以前は感染性心内膜炎からの菌血症や感染性塞栓が主要な感染源であったが,最近では減少しつつあり,かわって動脈硬化・医原性の動脈損傷(カテーテルや手術)等高齢化に伴う因子が増加している.糖尿病や悪性腫瘍治療・膠原病治療による慢性的免疫機能低下も重要な危険因子である.
胸部に生じるものが32%で,腹部分枝にかかる腹部が26%,腎動脈以下の腹部大動脈が42%と腎動脈下大動脈に多い.
起因菌に関してはグラム陽性球菌(主にブドウ球菌)あるいはグラム陰性桿菌(主にサルモネラ)が多いと報告されている.Mayo Clinicからの報告685)では50%がグラム陽性球菌(ブドウ球菌が30%,連鎖球菌が20%), 35%がグラム陰性桿菌(サルモネラ20%,大腸菌15%)であったが,台湾大学からはサルモネラが76%を占め,グラム陽性球菌は10%程度であったという報告があり,起因菌に関しては地域性があるらしい.また珍しいものとして好酸菌や真菌によるものもある.

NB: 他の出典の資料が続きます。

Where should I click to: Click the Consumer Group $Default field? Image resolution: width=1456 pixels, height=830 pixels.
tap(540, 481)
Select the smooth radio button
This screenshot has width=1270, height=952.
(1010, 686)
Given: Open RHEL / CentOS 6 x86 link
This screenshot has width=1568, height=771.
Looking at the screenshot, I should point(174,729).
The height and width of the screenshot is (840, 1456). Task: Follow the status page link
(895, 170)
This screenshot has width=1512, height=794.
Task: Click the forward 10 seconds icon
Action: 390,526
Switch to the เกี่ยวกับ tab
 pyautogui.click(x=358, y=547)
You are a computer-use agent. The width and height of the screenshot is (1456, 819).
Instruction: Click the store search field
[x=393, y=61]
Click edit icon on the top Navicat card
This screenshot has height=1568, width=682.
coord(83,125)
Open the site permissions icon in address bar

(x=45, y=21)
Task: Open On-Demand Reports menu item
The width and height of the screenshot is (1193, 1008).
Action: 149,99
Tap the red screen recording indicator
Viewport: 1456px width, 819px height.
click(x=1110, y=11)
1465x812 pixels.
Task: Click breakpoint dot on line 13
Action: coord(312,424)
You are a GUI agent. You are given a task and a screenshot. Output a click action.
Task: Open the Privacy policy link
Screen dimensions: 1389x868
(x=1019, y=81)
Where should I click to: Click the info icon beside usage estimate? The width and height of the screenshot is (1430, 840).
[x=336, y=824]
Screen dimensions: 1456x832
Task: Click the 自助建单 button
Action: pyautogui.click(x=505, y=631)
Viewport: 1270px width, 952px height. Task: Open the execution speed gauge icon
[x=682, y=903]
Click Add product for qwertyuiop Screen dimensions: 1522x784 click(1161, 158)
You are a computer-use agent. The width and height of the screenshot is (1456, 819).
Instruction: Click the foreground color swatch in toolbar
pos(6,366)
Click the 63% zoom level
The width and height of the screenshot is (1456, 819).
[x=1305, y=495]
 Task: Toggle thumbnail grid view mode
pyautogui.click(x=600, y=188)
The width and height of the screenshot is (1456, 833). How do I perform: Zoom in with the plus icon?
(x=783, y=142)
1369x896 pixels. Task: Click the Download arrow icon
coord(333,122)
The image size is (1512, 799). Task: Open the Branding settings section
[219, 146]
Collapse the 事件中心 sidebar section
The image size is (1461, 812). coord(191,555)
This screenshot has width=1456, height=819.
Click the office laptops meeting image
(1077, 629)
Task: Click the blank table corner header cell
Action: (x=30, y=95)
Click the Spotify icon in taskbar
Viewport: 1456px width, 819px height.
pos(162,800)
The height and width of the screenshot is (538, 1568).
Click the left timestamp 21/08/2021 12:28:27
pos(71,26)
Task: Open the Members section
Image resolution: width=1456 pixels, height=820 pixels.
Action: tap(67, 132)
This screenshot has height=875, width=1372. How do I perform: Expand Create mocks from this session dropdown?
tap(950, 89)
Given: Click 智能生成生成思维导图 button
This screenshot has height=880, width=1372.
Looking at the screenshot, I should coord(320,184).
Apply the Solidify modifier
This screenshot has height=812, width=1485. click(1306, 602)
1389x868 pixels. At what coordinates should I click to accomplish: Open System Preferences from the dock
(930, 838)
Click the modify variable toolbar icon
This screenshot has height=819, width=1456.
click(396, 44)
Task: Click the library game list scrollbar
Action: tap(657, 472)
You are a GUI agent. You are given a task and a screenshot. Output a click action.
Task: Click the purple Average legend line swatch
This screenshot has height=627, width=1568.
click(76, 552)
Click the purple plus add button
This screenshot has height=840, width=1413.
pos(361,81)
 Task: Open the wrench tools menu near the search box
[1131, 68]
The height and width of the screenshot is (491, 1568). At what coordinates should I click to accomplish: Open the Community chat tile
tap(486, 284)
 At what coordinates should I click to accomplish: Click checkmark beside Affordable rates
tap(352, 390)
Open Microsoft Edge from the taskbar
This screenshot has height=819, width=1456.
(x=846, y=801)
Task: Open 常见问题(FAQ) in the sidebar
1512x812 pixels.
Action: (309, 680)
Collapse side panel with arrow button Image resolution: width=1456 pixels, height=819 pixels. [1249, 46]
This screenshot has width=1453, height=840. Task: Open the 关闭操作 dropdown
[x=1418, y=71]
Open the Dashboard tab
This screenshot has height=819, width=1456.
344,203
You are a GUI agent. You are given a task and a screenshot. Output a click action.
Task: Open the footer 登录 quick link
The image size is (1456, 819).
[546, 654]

報告されている死亡率は23.5~ 37%と非感染性大動脈瘤に比して極めて高く687),その主要な原因は大動脈瘤破裂や術後であれば吻合部等の破裂,あるいは敗血症による多臓器不全である.
診断
発熱や疼痛等の自覚症状や血液検査上の炎症所見が発見の契機となることが多い.腹部であれば拍動性腫瘤を触知することがある.画像診断としては単純レントゲンや超音波検査,特にCTが有用である.感染兆候を呈する患者において大動脈瘤が発見された場合は感染性大動脈瘤を常に考慮しなければならない.画像診断上の感染性動脈瘤の特徴として限局した嚢状瘤を形成することが多いといわれているが,既存の紡錘状瘤に感染を起こしていることもあり,形態のみから感染を否定することはできない.動脈瘤周囲の液体貯留は炎症による浮腫,あるいは膿瘍形成を示すものであり,感染を強く疑わせる所見である.また経時的に観察していて急速に拡大する場合はやはり感染性大動脈瘤の可能性が高い.術前の血液培養は適切な抗生物質選択のために必須の検査であり,感染性心内膜炎の診断に準じて複数回採取すべきである.
治療
①抗生物質治療
感染性大動脈瘤が診断され次第,培養検査の結果に応じて強力な抗生物質投与を開始する.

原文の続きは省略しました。